Scheduler Data Structure Complexity Best For
Round-Robin Queue O(1) Simple, equal priority
MLFQ Multiple Queues O(1) Auto-detects interactive
CFS Red-Black Tree O(log n) General-purpose fairness
EDF Sorted by deadline O(n) or O(log n) Real-time systems

Memory Optimization

Memory management has hidden costs that cripple performance when ignored. Every memory access triggers address translation, and every allocation has overhead. Optimizing these paths makes a huge difference.

TLB Efficiency

The Translation Lookaside Buffer (TLB) caches recent page table lookups. A TLB hit is ~1 cycle; a TLB miss requires a page table walk (~100 cycles on x86-64 with 4-level paging). With thousands of memory accesses per function call, TLB efficiency is critical!

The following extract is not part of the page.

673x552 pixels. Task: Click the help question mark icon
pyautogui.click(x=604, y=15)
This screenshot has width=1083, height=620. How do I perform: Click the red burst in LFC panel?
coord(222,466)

╔═════════════════════════════════════════════════════════════════════════════╗
                     TLB HIT vs MISS                                         
╠═════════════════════════════════════════════════════════════════════════════╣
                                                                             
  TLB HIT (~1 cycle)                                                        
  ┌───────────┐    hit!    ┌────────────────┐                           
     CPU     ─────────▶   TLB Cache    ──────▶ Physical Address   
   (virtual)             (64-1024 entries)                          
  └───────────┘           └────────────────┘                           
                                                                             
  TLB MISS (~100+ cycles)                                                   
  ┌───────────┐    miss    ┌────────────────┐                           
     CPU     ─────────▶   TLB Cache                               
   (virtual)                                                       
  └───────────┘           └───────┬────────┘                           

Page Table Walk (4 memory accesses!)    
  ┌─────┐──▶┌─────┐──▶┌─────┐──▶┌─────┐──▶ Physical Address          
   PML4    PDPT     PD      PT                               
  └─────┘   └─────┘   └─────┘   └─────┘                              
                                                                             
╚═════════════════════════════════════════════════════════════════════════════╝
TLB Size Matters: A typical CPU has only 64-1024 TLB entries. With 4KB pages, that covers only 256KB-4MB of address space. Access scattered memory and you'll TLB miss constantly!

Huge Pages

Huge pages (2MB or 1GB) cover more memory with fewer TLB entries. One 2MB huge page covers 512× as much memory as a 4KB page—perfect for large allocations!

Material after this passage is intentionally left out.